Be Rich in Good Works
What are your goals for the new year? Are you focused on obtaining more things or do you want to obtain more lasting wealth? I encourage you to consider a personal goal that is of more value than material wealth. Focus on obtaining the kind of wealth that will provide you with a firm foundation for your future. Wealth that no one can take away from you. Try to be rich in good deeds.
Goodwill
1 Timothy 6:18, 19 suggests that performing good works is how people add to their spiritual treasury. Good acts create positive equity, a reserve that sustains them in the future. Through good acts, a person can grab hold of life. This is how they can make life more abundant. By performing good acts a person intentionally earns an asset referred to in accounting as goodwill. Goodwill is your established reputation. It's yours and no one or thing can arbitrarily destroy it. It does not succumb to market pressures. You alone decide when and where to use this reserve. Invest in your reputation, in yourself, in your future.
Be Content
Some people view success as the accumulation of material things. They will do anything to obtain them.

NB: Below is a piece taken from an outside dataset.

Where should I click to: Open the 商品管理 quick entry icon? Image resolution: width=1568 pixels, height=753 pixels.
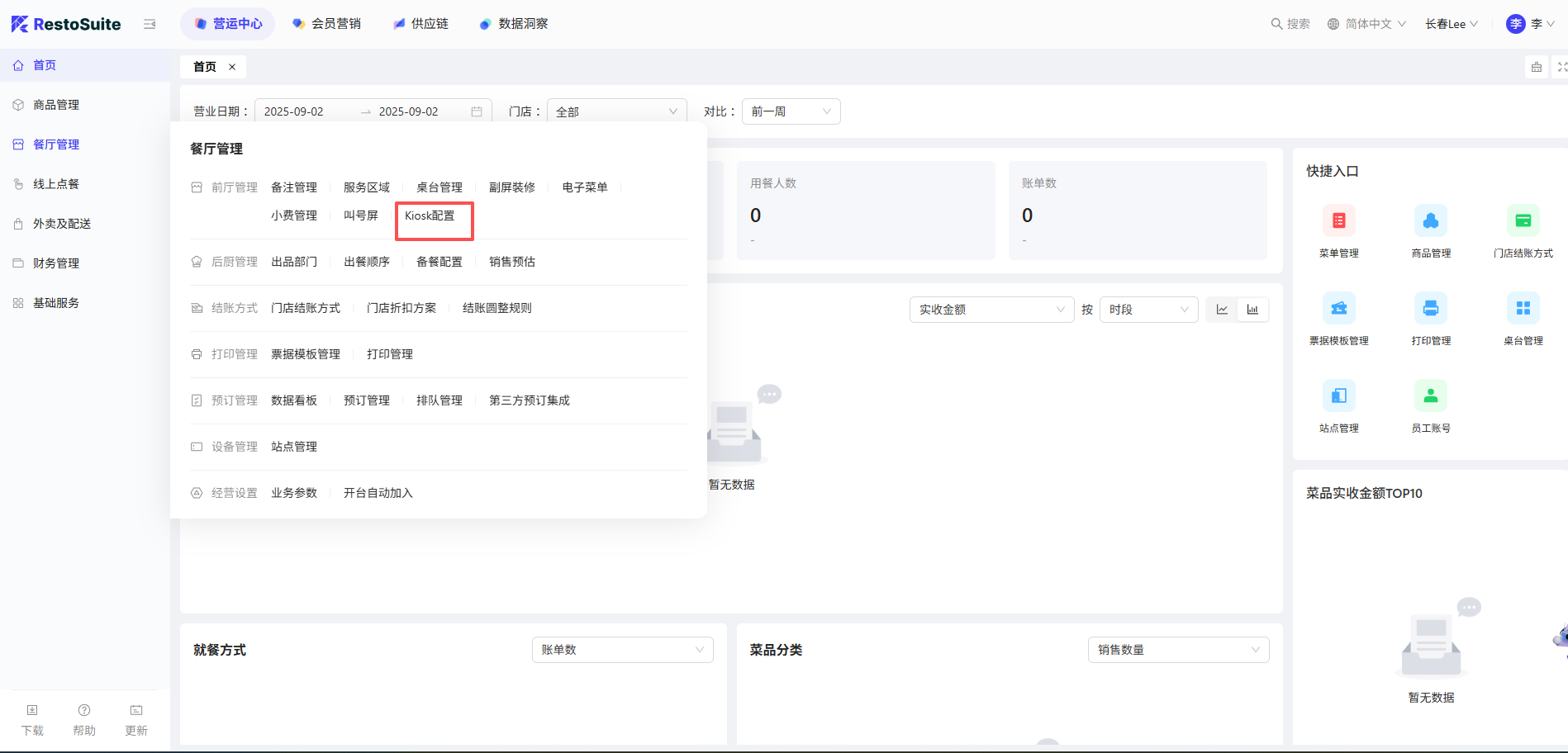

This kind of desire to get rich at all costs often results in people doing harmful things to others and themselves. It may sound counterintuitive in our present culture but contentment in having the essential needs of life satisfied is the real success. Understanding and appreciating the real moment in which you have obtained success allows you to enjoy the abundance that exceeds that moment. Be content with the success you have obtained so that you don't compromise your principles to obtain the excess that should be a blessing.
Pursue the Finer Things in Life
The advice to avoid the pursuit of money in favor of pursuing loftier goals is repeated throughout the Bible. The admonishment to readers is to become the type of person upon whom material wealth is not wasted as opposed to the type of person that is wasted by material wealth. Wealth can ruin you, that is if you are not prepared to receive it. That is the story of the prodigal son who demanded his inheritance before his father had the opportunity to fully prepare him to receive it. He left the guidance of his father and squandered it all. Seek to adopt these higher ideals first and then you will be prepared to receive every and anything that may come afterward.
By Their Fruit you will Know Them
The character traits of a good character are love, joy, peace, patience, kindness, goodness, faithfulness, gentleness, and self-control. (Adapted from Galatians 5:22, 23)
The higher ideals that are worthy of pursuing are the traits of a good character referred to in the Bible as the fruit of the spirit. A person's character is represented by the tree and their character traits by the fruit. Fruit are the perfect symbol for the product of growth. They are the enticing, edible vessels for the seeds of the tree. A person of a particular character will produce particular character traits that are attractive to others. This results in the reproduction of the same character traits within them. As this cycle of reproduction repeats it will result in exponential growth in the number of people who have these traits. So much so that you might just call them a kingdom.
Visualize your Ideal Character
It is helpful to visualize anything you are seeking to achieve. Visualization is a simple technique of creating a strong mental image of future goals. If your goal is a good character, visualize it! In Chapter 14 "The Sixth Sense" of the book "Think and Grow Rich" Napoleon Hill describes a process he used and called Creative Imagination. He visualized a council of 9 men whose lives and life-work impressed him. They embodied his ideal of success. Nightly he spoke with them as a council with the intent of having them guide him in rebuilding his character. His process is very similar to a religious person's prayer life. Christians for example have God and Jesus Christ as their ideals of characters. They also presumably have years of practice in prayer, council meetings with God. They need only to direct the focus of their time with God to direct requests for guidance in obtaining the desired character traits. They would find, just like Napoleon Hill's experience with his imaginary council, that God will direct their path.
Be a Doer
The human brain is a highly complex system of hardwired neural connections that control all of the activities of the body. These connections are made throughout our lives through learning and experience. By adulthood, they are well-established networks that determine how we respond in particular circumstances. The neural connections are formed and strengthened through repetition. The brain automatically follows these established paths which is why habits are so difficult to change, however, these neural networks can be reconfigured. These changes must be made in the same way the initial connections were formed, through repetition. You have to identify the moment that your brain chooses a particular course of action. This needs to be repeated until this new way of reacting becomes the default course of action for your brain. You can't just think about the change you have to be a doer in order to imprint the change as a new neural connection in your brain. So as you seek to adopt new character traits and root out undesirable ones you must deliberately prepare to identify the moments that the new traits must be used and use them. Be a doer.